** WHAT YOU NEED TO DO **
Once you reach the line containing "The width and height of the screenshot is (1872, 932).", copy it and every line after it exactly, through the end of the data below.

BEGIN MATERIAL SUPPLIED

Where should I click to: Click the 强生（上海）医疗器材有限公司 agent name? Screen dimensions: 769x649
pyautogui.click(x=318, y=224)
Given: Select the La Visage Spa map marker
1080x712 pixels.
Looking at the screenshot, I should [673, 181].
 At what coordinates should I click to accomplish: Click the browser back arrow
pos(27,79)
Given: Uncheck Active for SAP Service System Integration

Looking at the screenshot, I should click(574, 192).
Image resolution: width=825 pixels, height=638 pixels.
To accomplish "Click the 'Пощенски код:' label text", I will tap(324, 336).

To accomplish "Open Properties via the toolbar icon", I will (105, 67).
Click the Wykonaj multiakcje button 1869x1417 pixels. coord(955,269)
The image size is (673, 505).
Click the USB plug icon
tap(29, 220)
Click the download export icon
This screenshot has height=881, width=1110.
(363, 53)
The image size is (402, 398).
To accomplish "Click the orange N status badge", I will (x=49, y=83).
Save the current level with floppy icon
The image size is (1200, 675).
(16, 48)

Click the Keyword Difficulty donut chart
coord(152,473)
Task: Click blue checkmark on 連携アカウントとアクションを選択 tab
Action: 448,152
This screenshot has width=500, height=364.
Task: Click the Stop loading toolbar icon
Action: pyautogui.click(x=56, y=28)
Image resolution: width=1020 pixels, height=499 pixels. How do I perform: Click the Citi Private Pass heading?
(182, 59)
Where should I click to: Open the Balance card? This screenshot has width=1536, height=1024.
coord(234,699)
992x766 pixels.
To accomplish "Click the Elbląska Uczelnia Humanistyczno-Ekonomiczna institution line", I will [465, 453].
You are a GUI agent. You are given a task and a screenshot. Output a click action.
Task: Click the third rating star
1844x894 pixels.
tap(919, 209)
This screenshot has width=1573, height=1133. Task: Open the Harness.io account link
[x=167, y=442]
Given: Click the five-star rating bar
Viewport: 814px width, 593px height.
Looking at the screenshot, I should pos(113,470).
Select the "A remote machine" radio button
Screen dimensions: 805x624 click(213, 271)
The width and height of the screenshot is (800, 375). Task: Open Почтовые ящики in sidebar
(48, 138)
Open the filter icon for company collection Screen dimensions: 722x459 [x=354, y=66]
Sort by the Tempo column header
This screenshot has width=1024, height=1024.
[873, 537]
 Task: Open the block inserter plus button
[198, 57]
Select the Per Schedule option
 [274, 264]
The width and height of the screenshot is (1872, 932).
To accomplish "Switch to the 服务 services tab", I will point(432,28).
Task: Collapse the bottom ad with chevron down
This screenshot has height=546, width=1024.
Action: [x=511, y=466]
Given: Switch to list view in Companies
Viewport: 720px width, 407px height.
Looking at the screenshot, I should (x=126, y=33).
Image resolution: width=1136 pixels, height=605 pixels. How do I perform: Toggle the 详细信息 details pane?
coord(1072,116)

END MATERIAL SUPPLIED

** SOLUTION TO THE PROBLEM **
The width and height of the screenshot is (1872, 932).
To accomplish "Switch to the 服务 services tab", I will point(432,28).
Task: Collapse the bottom ad with chevron down
This screenshot has height=546, width=1024.
Action: [x=511, y=466]
Given: Switch to list view in Companies
Viewport: 720px width, 407px height.
Looking at the screenshot, I should (x=126, y=33).
Image resolution: width=1136 pixels, height=605 pixels. How do I perform: Toggle the 详细信息 details pane?
coord(1072,116)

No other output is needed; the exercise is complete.